The Transport Secretary has defended his foreign visa plans to solve the HGV driver shortage as he accused a haulage group of sparking petrol station queues.
Grant Shapps said the queues and closures at fuel stations were a "manufactured situation" created by the Road Haulage Association (RHA) leaking comments from BP bosses about supply concerns.
The Government announced a temporary visa scheme that will see 5,000 HGV drivers and 5,500 poultry workers brought in on three-month contracts to keep supermarket shelves stocked with turkeys and tackle fuel delivery difficulties.
The Petrol Retailers Association said panic buying had caused "serious problems" for stock levels, and "anywhere in between 50 per cent and 90 per cent" of its members' forecourts had run out of fuel, with others "partly dry and running out soon".
Mr Shapps admitted he had done something he "didn't necessarily want to do" in allowing foreign workers to fill the workforce gaps, having only on Friday rallied against the idea of temporary visas, but said the Government wanted to reassure the public amid long queues at the pumps.
Mr Shapps said: "We need to ensure that people are reassured now that this rather manufactured situation has been created, because there's enough petrol in the country."
Asked who manufactured the situation, he said: "There was a meeting which took place about 10 days ago, a private meeting in which one of the haulage associations decided to leak the details to media, and that has created, as we have seen, quite a large degree of concern as people naturally react to those things."

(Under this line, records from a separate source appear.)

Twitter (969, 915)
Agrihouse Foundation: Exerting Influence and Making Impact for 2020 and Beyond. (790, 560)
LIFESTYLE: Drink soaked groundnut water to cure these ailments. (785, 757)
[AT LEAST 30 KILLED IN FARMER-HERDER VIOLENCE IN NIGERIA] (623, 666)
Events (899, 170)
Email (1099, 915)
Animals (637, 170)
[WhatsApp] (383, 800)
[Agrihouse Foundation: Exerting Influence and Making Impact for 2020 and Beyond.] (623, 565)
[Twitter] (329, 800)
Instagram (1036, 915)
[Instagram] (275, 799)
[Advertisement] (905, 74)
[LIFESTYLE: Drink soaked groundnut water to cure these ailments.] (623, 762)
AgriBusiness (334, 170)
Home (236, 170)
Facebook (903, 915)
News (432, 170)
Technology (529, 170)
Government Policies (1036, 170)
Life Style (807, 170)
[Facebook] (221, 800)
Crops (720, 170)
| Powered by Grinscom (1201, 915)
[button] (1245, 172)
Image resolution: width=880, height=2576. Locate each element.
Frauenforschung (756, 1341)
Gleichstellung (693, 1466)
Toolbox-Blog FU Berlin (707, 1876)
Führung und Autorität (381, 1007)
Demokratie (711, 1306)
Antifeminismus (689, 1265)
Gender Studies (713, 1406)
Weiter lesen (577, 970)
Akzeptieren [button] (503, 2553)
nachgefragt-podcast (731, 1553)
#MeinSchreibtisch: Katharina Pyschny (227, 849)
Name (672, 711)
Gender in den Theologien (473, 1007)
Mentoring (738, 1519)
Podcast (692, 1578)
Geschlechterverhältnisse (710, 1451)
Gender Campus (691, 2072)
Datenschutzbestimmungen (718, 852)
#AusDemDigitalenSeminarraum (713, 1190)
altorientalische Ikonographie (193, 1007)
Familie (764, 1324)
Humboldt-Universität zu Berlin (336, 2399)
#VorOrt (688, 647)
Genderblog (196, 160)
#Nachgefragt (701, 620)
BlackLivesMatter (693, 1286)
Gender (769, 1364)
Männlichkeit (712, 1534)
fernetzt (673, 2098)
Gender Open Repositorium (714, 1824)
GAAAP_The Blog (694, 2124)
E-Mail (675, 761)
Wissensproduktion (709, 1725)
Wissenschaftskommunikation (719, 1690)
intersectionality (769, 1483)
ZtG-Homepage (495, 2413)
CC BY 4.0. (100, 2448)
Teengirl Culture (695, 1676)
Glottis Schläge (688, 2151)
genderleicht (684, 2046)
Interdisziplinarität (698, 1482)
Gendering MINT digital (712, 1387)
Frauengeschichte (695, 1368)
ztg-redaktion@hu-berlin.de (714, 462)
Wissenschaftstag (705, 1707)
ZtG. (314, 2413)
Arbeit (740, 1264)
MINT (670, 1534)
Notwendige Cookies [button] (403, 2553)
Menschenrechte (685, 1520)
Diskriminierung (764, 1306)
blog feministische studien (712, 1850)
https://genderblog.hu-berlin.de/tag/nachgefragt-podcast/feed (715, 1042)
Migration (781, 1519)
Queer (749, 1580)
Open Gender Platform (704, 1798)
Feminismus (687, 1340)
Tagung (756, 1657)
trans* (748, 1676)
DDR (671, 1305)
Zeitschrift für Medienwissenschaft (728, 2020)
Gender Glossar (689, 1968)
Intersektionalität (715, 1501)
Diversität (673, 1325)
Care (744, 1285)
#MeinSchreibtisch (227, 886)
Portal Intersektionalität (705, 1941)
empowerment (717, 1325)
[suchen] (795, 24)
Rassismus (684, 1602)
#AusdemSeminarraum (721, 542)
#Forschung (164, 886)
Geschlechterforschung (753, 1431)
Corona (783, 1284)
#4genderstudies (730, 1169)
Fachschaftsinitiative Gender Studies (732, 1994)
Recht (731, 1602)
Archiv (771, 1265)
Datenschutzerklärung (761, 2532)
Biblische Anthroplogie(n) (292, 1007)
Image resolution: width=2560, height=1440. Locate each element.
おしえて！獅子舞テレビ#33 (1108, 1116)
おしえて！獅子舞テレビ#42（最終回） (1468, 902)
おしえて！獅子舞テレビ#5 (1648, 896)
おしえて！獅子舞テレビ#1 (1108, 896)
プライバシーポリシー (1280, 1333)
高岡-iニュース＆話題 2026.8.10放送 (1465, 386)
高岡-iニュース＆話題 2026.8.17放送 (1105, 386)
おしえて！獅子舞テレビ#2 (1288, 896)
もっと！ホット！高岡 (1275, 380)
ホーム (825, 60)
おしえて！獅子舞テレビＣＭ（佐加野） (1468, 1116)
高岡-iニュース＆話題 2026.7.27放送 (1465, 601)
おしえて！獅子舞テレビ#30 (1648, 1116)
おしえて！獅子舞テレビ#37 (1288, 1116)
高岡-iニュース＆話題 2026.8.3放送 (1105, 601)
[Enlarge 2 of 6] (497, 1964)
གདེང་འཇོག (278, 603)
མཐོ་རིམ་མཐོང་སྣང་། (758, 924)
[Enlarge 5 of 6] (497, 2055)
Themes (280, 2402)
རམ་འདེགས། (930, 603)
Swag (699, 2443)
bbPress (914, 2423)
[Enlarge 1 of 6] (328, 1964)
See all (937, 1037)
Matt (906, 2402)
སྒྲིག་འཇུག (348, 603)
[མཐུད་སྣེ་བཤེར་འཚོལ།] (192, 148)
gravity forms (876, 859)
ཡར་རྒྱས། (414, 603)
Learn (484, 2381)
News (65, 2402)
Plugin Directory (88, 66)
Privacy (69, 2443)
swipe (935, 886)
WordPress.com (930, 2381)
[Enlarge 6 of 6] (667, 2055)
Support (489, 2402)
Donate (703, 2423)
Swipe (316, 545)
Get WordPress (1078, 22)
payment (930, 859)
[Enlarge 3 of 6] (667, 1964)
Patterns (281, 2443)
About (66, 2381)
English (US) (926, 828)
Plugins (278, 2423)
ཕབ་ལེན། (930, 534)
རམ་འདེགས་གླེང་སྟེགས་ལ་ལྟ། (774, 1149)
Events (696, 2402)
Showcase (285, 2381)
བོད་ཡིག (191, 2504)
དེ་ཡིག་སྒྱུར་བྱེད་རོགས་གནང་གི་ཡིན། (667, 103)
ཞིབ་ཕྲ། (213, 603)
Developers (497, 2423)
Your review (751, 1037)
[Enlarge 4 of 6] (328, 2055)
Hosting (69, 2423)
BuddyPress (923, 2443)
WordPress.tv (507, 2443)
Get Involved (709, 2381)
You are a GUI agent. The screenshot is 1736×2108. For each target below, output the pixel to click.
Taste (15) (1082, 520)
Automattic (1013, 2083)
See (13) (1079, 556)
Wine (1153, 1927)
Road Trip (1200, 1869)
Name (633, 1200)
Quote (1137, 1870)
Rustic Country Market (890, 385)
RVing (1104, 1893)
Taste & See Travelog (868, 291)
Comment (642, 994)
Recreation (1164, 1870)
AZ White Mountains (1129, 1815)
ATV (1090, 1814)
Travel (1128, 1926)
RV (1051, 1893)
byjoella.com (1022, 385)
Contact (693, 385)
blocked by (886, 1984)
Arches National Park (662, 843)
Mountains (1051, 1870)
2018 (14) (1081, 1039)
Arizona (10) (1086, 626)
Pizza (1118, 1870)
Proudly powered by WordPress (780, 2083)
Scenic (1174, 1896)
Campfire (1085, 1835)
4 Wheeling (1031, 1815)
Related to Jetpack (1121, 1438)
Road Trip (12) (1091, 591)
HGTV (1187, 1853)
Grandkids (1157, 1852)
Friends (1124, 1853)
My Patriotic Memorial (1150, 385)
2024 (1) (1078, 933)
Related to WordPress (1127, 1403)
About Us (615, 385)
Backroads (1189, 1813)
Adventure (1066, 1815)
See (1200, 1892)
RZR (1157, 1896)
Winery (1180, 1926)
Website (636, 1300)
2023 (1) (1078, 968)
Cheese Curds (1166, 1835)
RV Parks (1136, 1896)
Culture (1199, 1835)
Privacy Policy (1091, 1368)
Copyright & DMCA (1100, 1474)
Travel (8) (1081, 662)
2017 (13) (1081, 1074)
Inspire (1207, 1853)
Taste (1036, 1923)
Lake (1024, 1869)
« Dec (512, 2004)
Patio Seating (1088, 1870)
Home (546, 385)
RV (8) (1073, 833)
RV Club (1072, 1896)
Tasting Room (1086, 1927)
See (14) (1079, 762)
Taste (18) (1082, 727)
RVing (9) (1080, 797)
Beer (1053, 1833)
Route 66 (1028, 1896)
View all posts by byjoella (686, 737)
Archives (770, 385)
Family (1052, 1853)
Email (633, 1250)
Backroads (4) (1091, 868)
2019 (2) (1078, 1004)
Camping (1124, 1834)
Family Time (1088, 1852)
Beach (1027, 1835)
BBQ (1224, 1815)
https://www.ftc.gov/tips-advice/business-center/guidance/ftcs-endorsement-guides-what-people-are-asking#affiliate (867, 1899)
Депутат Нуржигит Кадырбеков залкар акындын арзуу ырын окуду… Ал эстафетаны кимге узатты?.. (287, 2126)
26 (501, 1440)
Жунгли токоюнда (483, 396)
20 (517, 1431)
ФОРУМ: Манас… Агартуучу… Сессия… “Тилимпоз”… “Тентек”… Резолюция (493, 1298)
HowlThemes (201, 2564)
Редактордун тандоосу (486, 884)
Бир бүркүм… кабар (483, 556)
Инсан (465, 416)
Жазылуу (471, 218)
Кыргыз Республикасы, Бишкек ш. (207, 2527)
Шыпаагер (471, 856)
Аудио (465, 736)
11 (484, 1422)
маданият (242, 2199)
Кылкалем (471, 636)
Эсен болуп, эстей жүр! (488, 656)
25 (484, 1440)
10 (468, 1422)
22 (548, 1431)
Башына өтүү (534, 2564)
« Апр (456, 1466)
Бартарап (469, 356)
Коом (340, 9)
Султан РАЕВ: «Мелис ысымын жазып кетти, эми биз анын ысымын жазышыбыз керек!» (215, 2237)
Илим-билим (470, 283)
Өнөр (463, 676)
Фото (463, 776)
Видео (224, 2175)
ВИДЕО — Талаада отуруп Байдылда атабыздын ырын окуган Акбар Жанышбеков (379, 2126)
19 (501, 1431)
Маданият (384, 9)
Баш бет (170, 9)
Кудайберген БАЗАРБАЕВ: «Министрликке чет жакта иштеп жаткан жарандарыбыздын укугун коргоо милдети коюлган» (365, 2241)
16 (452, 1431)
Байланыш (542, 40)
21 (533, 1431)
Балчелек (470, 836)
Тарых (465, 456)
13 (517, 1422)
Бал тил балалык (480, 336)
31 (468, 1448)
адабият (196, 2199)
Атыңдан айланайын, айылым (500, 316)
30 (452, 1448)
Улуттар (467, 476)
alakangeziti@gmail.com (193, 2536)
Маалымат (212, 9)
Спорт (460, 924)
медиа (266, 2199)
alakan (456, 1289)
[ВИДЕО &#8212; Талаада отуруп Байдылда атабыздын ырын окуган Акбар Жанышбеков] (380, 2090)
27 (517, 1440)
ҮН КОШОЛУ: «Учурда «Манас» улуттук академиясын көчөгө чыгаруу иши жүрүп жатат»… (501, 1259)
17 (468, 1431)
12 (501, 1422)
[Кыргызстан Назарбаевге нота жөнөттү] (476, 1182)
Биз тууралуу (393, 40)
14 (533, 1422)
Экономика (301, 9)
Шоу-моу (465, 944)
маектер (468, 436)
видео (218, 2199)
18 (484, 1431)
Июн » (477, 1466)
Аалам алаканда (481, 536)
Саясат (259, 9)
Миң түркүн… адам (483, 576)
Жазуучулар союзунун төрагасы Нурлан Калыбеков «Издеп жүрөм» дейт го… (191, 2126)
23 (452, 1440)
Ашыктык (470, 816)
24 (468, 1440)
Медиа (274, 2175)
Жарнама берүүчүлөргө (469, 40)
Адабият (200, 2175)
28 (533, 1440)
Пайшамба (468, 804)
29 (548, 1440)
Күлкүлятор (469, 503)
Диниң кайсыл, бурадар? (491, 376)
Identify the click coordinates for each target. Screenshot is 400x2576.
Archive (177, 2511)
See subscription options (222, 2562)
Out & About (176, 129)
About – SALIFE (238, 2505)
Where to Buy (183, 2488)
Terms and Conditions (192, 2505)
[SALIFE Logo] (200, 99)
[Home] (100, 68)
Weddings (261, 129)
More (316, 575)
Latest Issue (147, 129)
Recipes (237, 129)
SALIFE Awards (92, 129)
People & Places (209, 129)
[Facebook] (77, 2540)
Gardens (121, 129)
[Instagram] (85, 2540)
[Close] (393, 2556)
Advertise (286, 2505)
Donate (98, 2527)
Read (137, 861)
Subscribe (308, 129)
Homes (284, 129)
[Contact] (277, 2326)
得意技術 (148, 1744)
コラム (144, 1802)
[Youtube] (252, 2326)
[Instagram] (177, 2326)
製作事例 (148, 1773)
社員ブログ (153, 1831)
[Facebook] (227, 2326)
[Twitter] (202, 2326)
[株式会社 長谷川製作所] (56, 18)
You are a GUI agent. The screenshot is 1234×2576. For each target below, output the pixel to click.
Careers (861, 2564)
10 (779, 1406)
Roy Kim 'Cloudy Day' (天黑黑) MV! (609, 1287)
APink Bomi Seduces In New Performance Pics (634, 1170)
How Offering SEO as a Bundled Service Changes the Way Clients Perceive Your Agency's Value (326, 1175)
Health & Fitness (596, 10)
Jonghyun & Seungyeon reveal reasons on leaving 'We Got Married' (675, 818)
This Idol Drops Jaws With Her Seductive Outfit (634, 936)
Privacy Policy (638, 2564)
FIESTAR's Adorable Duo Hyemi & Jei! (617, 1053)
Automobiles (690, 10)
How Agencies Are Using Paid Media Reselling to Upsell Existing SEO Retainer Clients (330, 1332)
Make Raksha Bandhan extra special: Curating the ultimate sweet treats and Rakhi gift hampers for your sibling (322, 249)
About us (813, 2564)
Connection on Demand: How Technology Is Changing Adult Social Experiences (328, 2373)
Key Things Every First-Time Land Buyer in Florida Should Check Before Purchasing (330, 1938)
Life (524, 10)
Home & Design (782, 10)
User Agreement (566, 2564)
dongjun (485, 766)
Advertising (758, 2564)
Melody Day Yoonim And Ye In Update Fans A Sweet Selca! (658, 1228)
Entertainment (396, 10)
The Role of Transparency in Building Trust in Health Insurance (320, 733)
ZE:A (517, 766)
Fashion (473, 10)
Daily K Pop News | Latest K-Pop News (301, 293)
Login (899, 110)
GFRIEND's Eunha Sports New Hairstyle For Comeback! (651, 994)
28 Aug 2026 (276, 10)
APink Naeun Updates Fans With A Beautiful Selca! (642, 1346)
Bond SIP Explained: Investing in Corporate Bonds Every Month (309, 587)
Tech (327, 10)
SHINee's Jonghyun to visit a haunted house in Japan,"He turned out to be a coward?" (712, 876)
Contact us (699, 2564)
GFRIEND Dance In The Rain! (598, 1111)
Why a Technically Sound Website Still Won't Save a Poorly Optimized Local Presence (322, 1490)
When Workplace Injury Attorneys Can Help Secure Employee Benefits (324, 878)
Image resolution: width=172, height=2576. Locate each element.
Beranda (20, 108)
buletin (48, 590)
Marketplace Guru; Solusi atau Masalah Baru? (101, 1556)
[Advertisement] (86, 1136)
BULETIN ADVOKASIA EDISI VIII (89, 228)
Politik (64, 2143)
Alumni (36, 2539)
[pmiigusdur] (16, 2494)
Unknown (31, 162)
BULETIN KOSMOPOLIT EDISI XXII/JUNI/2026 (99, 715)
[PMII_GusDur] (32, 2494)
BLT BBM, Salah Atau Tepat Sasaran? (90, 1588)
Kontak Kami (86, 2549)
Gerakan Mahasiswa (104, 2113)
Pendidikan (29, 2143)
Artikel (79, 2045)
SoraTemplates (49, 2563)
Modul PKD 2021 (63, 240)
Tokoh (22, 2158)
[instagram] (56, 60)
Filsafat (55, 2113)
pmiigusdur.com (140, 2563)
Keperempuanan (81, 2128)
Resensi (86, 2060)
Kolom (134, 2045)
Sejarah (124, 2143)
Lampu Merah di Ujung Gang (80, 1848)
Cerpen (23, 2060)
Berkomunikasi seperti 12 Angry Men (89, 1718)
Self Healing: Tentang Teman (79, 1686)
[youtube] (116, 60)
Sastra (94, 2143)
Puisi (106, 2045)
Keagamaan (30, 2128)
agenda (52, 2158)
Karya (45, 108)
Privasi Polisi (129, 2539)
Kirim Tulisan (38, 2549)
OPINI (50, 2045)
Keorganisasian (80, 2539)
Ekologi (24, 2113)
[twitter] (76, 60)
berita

He later said the briefings were "irresponsible".
The Cabinet minister called for the public to be "sensible" and only fill up their cars when needed as there is "plenty of fuel" available.
Although Mr Shapps did not name the RHA it was quoted a Government source stating the Road Haulage Association was "entirely responsible for this panic and chaos".
But Rod McKenzie, of the RHA, said: "The allegation against me is nonsense.
"I was not in the meeting. I was not briefed about the meeting afterwards. I certainly didn't brief any journalists about the meeting about which I knew nothing.
"It is entirely without foundation."
Meanwhile, Mr Shapps said that Brexit was a "relatively minor contributor" to the shortage of truck drivers in the UK, despite the RHA estimating that Britain's divorce from the European Union led to an exodus of 20,000 hauliers.
Pointing to shortages caused by the coronavirus pandemic elsewhere in Europe, the Transport Secretary said he was confident his offer of 5,000 visas would ease the "100 to 200" shortfall of fuel tanker drivers, as he predicted the pump queues would start to "resolve" themselves partly due to the difficulty in stockpiling petrol.
But the boss of the European Road Haulers Association, which represents more than two-thirds of trucking companies across the EU, said he did not think the offer would send drivers flocking back to Britain.
General secretary Marco Digioia, who called Brexit the "number one" reason for UK sector vacancies, said: "Until the UK offers the same pay and working conditions as drivers have in the EU then many will stay away."
Retailers and business group have joined in criticising the scope of the package of measures announced by the Department for Transport to alleviate supply pressures, with the British Chamber of Commerce likening it to "throwing a thimble of water on a bonfire".
Labour leader Sir Keir Starmer suggested he would support enough visas being offered to fill every vacancy in the haulage industry.
Asked whether he would support bringing in 100,000 foreign drivers to match the shortage, Sir Keir said: "We are going to have to do that.
"We have to issue enough visas to cover the number of drivers that we need."
Mr Shapps said visas were "only one element" of the state intervention, with ministers planning to train 4,000 more lorry drivers, while the Army have been drafted in to provide extra HGV driving tests to reduce the "bottleneck" caused by the coronavirus pandemic shutdown.
Nearly one million letters will also be landing on the doormats of people with HGV licences in the coming days enticing them to return to the job now that wages have risen.
The Government is also keen to see better conditions in terms of truck-stop facilities as it bids to shift the workforce demographic from being mostly white, male and in their mid-50s.